Holy crap, it’s January. Another year has passed by, and I have been awol on an unplanned hiatus from blogging. I have planned on writing many times. I actually had planned it out in my planner, but I just couldn’t get myself to sit down and actually put my fingers to the keys.
It’s been a rollercoaster the last couple of months. The ride started maybe a week after my last post. Baby girl and I got up after sleeping in. We did our usual routine of getting her changed and dressed. We headed out to the living room and I went to turn the tv on while I made us some lunch. I noticed our cat Spaz partly under the couch. I thought he was playing with a toy or something and I noticed his tail was all fluffed up. I stepped over him and gave him a little nudge with my foot and then I knew something was wrong. He was stiff.
I immediately froze. I stood there staring at him looking for him breathing, but it didn’t happen. I went straight back to the bedroom with Evie and called Spooky, our other cat, in with us and shut the door. I called my husband, who was on his lunch break and told him that I though Spaz had died. I was shaking and having a hard time staying calm. He headed home and I sat on our bed with Evie and cried.
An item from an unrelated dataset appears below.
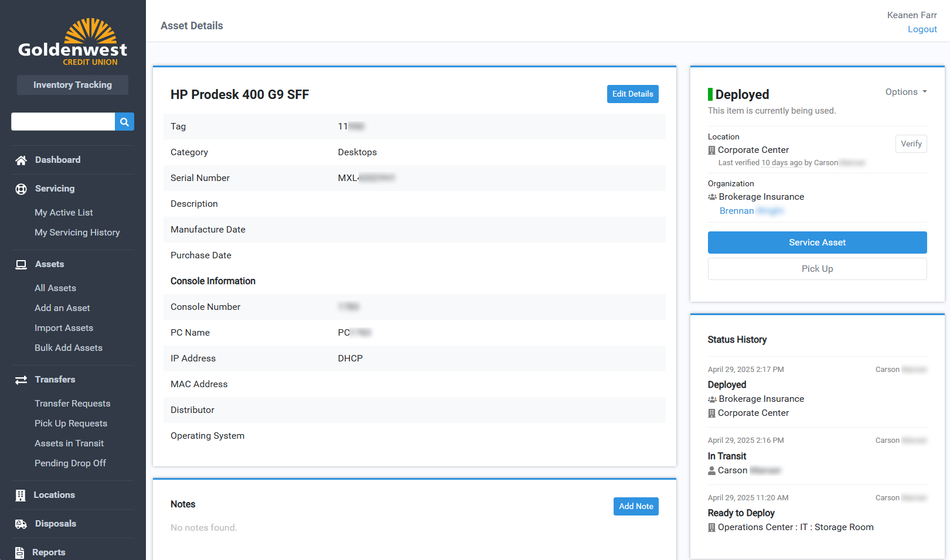Open Pick Up Requests page
Image resolution: width=950 pixels, height=560 pixels.
tap(70, 424)
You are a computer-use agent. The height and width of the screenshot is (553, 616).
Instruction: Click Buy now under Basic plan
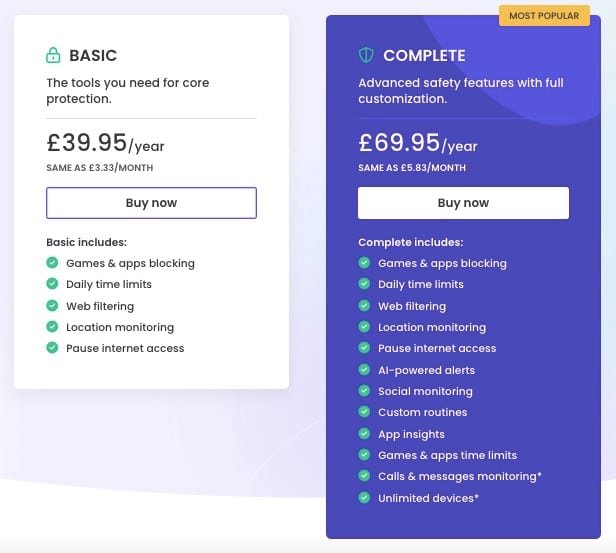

When D came home he check him and confirmed that he had passed. He was very upset. That was his baby, afterall. We don’t know what happened. He was acting like his normal self the night before. He hadn’t had any illnesses and he wasn’t very old (6 years old). D saw him before he left for work at 6am and he appeared to be fine. We think he may have had a heart attack, but we will never know. I feel so bad that there may have been something wrong that we didn’t know about, and maybe he would still be around had he been treated.
It took awhile to adjust to Spaz being gone. I kept a close eye on Spooky for a long time to make sure he was OK and was coping with the loss. I will admit that I was a bit traumatized by the whole thing and avoided sitting on the couch near where his body was for awhile. I have lost pets in the past, but never like that.
So, that basically started out the crazy last few months. Many unexpected things were thrown our way, both good and bad. It has been stressful, that’s for certain. I have much more to share about, but that will have to wait a little longer as my battery is almost dead.